Europe is presently on its way to the Moon, with the European Space Agency’s SMART-1 technology mission, launched late last year.


"SMART-1 will provide opportunities for scientific research, mapping of lunar resources, and studying potential sites for future landings and lunar bases", Foing said.

International robotic village

ILEWG has identified a "roadmap for lunar exploration", with a progressive approach, starting with precursor missions such as SMART-1. Japanese, Chinese and Indian space agencies are preparing to launch lunar probes from 2004 to 2008.

Foing said that for ILEWG, a second phase will be to deploy a series of robotic lunar landers. These craft are slated to perform new investigations, to return lunar samples that help decipher the history of our own Earth, and to test exploration technologies for future
lunar and planetary missions.

These autonomous robotic landers will be controlled from Earth with tele-presence and virtual reality, Foing said.

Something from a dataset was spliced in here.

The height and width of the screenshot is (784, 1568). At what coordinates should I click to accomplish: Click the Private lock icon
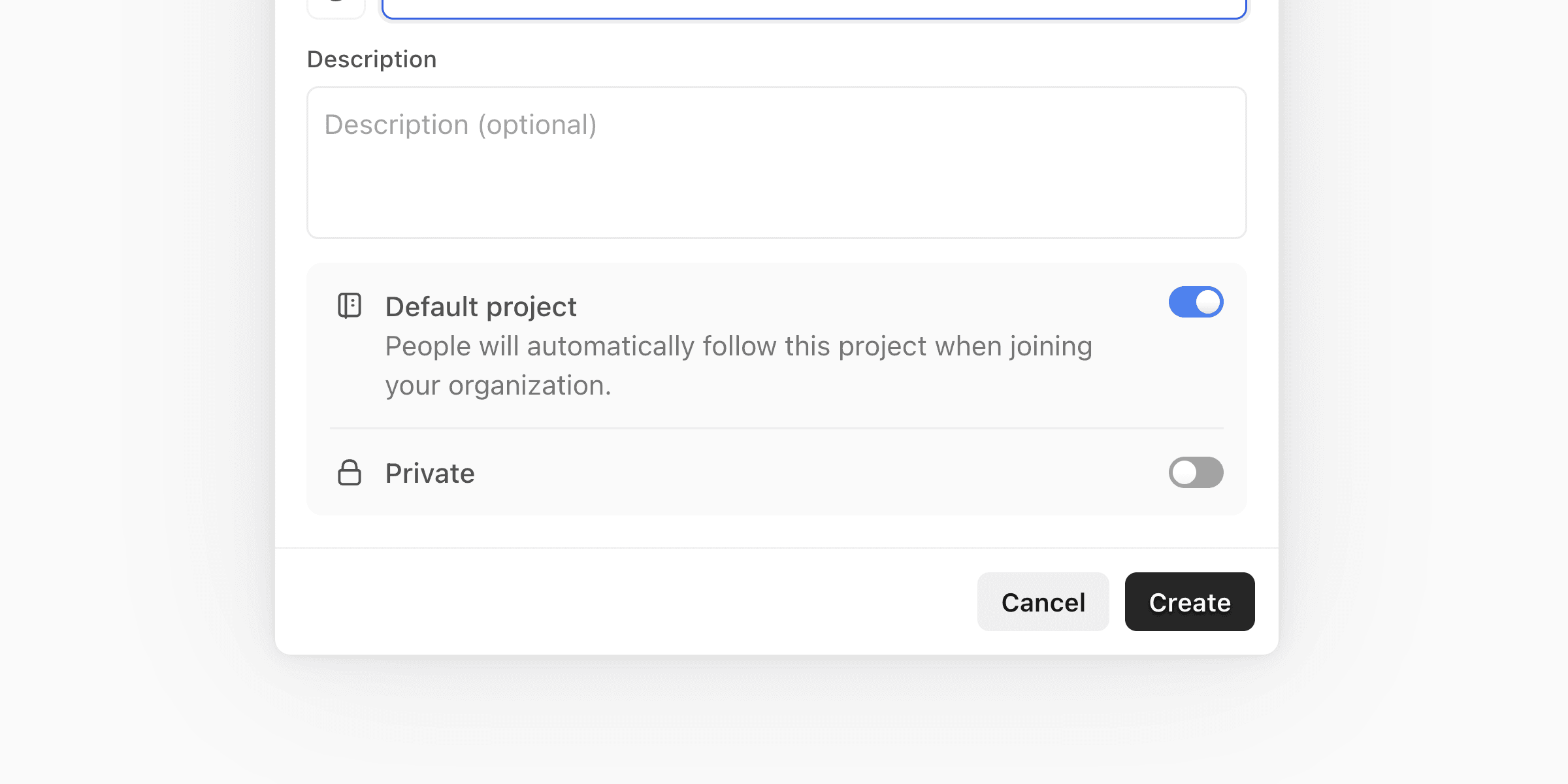pos(349,472)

As a third phase, ILEWG envisages an "international robotic village" around 2015.

Advanced landers and rovers from various space agencies would share facilities for exploiting local resources, producing energy, conducting life support experiments, and deploying infrastructure in preparation for human arrivals.

Live off the lunar land

ILEWG sees a fourth phase around the 2020 time period with a permanently inhabited lunar base, to conduct research, to exploit lunar resources, to learn to live off the lunar land, and to test technologies for voyages to Mars.

The European Space agency is also defining an exploration program dubbed Aurora. That program calls for a series of missions leading to humans on the Moon and Mars.

"An international lunar base before 2020 is possible", Foing added, depending on the demand of the public and commitment of political actors from space-faring nations.